Problem details: Pull every line containing the word "search" from the records.

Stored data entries
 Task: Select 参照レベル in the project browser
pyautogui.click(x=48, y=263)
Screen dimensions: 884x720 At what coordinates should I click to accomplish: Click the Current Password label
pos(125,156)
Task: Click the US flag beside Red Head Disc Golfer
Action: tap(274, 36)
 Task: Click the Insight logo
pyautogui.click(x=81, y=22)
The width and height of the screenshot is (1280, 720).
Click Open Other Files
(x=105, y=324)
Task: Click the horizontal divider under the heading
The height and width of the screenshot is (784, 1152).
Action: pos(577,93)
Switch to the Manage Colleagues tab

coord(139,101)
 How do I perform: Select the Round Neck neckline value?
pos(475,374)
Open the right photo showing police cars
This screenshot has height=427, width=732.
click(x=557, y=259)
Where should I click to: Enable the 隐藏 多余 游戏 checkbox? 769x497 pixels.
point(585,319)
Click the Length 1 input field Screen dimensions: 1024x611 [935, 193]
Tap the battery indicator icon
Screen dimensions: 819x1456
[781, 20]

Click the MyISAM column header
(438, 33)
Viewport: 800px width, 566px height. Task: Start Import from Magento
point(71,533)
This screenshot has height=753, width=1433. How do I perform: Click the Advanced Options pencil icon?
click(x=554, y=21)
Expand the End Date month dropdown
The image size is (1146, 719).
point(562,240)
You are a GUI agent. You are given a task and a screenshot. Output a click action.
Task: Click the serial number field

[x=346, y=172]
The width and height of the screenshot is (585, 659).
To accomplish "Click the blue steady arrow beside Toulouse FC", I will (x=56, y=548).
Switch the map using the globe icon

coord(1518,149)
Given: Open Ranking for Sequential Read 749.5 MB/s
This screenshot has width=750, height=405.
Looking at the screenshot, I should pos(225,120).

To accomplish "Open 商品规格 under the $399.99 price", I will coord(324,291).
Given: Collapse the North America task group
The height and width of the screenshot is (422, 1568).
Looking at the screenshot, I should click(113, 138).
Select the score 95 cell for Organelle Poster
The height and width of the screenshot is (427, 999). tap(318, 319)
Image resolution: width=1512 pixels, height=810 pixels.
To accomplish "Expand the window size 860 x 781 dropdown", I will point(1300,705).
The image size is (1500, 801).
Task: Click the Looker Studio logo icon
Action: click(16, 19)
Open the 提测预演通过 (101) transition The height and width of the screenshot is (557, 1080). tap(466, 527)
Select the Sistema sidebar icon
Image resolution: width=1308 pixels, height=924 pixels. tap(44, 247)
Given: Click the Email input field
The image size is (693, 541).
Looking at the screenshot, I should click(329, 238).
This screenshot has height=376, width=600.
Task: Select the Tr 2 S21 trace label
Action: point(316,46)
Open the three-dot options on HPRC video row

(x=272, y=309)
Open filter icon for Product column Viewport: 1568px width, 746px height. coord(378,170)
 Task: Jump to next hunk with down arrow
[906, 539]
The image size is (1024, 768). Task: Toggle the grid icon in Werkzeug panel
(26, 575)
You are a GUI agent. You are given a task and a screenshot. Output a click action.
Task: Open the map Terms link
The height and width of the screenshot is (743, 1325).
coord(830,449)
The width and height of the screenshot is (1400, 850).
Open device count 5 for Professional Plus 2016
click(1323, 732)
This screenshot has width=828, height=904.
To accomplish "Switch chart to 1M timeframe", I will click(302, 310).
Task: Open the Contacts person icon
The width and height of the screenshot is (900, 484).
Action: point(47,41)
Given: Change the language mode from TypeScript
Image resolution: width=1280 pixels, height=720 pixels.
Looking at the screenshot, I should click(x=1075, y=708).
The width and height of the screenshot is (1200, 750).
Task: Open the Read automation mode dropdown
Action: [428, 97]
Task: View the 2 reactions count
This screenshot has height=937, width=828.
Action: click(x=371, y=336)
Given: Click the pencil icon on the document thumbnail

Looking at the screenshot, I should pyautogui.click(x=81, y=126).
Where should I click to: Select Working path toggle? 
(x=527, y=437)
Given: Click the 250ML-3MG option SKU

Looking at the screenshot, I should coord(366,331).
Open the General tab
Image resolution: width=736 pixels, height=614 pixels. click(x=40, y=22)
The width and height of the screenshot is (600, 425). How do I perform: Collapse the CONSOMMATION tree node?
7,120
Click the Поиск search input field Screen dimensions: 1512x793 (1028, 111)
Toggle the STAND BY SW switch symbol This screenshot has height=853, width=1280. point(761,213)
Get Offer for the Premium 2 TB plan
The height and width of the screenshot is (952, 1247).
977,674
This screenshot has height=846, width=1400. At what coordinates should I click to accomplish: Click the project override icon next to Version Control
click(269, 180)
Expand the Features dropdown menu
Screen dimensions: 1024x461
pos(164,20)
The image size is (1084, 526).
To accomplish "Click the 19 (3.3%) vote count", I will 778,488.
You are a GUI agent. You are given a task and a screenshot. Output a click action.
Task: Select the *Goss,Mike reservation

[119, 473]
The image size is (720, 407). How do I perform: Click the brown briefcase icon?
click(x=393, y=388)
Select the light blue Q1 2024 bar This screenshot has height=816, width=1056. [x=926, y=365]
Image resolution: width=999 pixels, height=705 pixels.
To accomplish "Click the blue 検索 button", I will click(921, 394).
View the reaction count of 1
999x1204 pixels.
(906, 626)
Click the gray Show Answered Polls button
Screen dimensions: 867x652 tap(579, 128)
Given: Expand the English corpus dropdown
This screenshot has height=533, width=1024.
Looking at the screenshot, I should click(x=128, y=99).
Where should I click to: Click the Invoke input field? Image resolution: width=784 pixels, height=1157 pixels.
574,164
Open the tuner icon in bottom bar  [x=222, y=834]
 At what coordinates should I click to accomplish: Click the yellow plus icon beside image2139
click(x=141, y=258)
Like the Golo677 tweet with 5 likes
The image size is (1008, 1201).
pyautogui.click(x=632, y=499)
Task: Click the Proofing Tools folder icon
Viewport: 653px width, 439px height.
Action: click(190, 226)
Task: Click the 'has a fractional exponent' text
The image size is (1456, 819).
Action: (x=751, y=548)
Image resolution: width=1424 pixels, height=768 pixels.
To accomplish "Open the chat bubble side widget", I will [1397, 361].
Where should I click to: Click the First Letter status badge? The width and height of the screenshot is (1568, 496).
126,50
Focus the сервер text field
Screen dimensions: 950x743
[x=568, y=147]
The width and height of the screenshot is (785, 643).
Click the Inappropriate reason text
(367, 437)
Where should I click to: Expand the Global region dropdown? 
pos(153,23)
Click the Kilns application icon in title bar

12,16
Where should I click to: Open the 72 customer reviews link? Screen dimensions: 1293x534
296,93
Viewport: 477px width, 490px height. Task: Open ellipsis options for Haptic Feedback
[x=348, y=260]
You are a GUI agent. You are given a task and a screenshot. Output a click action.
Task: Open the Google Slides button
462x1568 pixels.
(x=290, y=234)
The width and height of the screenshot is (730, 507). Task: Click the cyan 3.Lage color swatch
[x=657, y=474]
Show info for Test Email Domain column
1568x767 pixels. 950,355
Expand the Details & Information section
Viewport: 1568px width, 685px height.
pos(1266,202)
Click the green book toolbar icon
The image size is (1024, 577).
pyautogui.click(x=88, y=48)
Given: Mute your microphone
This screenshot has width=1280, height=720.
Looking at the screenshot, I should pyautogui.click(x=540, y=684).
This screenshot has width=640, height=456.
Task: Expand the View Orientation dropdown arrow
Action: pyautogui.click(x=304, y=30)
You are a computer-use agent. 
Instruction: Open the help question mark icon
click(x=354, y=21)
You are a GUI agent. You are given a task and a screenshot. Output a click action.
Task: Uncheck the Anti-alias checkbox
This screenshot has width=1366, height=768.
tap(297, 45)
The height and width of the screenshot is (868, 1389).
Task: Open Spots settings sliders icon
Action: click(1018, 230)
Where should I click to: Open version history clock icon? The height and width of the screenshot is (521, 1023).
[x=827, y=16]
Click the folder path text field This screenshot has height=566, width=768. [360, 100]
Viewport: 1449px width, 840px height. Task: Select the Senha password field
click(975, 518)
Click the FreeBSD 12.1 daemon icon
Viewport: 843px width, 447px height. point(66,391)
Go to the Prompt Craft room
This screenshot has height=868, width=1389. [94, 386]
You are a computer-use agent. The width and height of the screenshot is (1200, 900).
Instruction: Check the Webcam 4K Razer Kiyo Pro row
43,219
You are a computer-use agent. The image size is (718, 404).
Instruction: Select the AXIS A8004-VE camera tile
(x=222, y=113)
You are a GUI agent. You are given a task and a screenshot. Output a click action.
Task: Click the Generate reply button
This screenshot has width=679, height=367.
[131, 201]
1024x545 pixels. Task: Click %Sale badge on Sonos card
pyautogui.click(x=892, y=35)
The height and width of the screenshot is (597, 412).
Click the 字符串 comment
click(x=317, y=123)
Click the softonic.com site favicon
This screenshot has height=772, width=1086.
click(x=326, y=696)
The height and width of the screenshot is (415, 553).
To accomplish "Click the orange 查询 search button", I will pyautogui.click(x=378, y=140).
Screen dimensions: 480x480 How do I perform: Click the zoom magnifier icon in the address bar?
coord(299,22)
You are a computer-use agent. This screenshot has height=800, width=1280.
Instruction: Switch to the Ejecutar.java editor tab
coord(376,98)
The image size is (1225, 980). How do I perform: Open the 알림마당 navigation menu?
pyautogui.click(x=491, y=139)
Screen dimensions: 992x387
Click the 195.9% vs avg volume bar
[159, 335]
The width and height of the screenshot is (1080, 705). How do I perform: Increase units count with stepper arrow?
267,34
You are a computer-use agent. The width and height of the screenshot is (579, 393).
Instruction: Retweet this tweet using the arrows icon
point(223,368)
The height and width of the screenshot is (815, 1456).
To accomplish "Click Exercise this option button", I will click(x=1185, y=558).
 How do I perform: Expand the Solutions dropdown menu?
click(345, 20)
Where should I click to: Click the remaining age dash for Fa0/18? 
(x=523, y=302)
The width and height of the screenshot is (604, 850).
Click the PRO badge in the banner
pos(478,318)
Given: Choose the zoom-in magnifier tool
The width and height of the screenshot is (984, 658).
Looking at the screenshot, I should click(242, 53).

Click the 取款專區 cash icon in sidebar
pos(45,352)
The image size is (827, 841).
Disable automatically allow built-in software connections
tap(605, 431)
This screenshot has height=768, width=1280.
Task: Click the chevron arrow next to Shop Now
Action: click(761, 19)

Answer for the task:
Click the Поиск search input field Screen dimensions: 1512x793 (1028, 111)
To accomplish "Click the orange 查询 search button", I will pyautogui.click(x=378, y=140).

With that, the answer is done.